#### WHAT THIS TASK INVOLVES:
Search the entries for lines that contain the word "below", and report each one found.

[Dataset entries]
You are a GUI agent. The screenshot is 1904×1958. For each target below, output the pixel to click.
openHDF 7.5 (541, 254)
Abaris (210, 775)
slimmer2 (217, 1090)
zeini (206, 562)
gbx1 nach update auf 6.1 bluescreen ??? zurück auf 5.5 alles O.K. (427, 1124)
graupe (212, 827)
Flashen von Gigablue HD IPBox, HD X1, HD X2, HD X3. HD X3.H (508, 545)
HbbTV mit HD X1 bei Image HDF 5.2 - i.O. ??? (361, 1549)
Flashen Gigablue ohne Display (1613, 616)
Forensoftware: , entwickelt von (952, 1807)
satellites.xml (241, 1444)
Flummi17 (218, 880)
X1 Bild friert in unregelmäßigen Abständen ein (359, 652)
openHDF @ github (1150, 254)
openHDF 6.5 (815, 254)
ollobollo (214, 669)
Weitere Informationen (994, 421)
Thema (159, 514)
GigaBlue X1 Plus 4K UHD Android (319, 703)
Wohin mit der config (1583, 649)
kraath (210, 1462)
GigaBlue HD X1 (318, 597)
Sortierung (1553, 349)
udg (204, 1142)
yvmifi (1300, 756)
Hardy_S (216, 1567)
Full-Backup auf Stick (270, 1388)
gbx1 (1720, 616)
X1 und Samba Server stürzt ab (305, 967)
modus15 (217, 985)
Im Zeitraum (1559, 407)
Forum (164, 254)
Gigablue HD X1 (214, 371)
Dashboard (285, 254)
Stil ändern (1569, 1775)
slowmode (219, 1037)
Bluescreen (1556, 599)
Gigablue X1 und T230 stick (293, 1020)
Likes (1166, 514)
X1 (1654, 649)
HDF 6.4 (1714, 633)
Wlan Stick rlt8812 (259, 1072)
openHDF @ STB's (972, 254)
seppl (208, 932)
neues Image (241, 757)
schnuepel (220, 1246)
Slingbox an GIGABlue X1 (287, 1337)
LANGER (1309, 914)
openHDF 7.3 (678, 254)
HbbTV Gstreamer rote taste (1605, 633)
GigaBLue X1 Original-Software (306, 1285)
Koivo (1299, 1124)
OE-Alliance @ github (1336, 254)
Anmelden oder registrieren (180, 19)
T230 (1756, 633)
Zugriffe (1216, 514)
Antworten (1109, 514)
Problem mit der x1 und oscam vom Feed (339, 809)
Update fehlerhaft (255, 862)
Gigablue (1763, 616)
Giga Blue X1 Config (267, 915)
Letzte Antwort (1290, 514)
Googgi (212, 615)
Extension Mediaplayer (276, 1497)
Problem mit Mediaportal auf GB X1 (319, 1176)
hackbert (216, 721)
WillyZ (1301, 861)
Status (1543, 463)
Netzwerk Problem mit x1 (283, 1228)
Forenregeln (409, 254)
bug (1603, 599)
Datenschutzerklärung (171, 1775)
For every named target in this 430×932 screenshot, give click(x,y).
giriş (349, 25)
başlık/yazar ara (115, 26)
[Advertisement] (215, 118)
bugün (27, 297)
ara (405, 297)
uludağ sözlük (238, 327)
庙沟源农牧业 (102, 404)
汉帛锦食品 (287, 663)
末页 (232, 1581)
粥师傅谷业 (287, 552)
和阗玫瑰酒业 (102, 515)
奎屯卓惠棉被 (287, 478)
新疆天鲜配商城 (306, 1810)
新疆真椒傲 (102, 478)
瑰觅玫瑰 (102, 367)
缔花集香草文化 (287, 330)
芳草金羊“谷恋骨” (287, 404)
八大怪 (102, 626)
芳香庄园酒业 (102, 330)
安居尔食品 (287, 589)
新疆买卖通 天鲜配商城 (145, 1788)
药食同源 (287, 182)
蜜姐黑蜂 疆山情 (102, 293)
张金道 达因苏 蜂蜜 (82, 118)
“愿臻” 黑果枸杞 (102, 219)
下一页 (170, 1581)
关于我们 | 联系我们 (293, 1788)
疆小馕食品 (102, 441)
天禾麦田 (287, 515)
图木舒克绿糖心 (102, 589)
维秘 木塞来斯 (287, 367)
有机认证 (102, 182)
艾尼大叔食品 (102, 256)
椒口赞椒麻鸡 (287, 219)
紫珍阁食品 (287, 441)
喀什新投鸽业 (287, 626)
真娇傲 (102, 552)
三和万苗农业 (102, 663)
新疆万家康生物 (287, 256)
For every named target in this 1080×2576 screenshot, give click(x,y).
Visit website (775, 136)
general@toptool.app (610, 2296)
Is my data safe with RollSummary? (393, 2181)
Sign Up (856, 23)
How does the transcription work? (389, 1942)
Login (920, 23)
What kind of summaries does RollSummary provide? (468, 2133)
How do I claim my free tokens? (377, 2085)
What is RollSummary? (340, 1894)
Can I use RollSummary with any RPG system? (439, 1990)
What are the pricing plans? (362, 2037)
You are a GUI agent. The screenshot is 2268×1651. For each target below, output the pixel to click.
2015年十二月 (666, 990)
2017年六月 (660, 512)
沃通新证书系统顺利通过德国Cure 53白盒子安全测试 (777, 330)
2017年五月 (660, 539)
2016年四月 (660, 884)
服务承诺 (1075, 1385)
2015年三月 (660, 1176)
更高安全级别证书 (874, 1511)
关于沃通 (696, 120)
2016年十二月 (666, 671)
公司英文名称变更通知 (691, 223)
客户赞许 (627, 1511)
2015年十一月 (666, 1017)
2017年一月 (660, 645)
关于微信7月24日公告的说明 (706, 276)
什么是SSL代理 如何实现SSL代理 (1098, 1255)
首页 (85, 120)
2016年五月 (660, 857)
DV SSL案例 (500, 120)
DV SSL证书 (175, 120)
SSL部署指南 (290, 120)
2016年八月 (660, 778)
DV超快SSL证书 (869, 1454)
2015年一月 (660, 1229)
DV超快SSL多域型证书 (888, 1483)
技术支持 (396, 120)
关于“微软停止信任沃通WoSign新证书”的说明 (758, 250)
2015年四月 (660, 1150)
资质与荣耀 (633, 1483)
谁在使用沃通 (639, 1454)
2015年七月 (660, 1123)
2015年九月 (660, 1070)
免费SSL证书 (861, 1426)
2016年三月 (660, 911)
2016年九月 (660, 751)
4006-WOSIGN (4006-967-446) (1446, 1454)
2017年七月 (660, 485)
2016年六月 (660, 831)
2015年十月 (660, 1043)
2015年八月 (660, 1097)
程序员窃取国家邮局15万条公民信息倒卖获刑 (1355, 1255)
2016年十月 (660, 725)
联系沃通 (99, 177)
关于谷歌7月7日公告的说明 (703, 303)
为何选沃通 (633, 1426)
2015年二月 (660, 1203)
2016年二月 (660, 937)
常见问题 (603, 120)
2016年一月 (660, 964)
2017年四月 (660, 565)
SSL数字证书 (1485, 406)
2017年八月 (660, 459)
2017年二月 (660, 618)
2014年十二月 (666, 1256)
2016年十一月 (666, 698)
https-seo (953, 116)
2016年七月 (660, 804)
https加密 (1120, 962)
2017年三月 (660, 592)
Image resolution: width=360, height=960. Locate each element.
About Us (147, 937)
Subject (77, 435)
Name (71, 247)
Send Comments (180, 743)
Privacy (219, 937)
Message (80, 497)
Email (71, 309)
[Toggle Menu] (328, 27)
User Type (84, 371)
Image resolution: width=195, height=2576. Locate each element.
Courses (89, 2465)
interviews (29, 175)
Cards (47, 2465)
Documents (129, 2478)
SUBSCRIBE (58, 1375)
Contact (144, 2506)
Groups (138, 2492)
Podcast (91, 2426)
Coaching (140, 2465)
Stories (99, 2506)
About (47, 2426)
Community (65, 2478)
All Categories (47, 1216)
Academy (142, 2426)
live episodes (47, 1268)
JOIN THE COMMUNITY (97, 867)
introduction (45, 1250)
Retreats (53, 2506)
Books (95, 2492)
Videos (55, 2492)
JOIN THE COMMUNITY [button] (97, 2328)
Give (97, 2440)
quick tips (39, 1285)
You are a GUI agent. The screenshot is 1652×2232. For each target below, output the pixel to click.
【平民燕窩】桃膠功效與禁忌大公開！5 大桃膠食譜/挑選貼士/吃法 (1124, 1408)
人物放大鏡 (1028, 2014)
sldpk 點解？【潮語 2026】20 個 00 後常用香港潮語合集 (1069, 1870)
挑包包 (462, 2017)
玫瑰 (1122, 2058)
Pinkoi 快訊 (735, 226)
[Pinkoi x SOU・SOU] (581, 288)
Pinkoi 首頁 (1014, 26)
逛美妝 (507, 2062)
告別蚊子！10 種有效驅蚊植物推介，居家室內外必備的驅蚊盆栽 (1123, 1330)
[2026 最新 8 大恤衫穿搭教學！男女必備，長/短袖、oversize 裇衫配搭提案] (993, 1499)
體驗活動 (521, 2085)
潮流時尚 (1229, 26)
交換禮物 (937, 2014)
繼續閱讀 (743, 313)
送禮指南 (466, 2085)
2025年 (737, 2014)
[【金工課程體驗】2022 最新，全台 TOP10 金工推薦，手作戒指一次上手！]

#### OUTPUT FOR THIS EXERCISE:
You are a GUI agent. The screenshot is 1904×1958. For each target below, output the pixel to click.
You are a GUI agent. The screenshot is 2268×1651. For each target below, output the pixel to click.
You are a GUI agent. The screenshot is 1652×2232. For each target below, output the pixel to click.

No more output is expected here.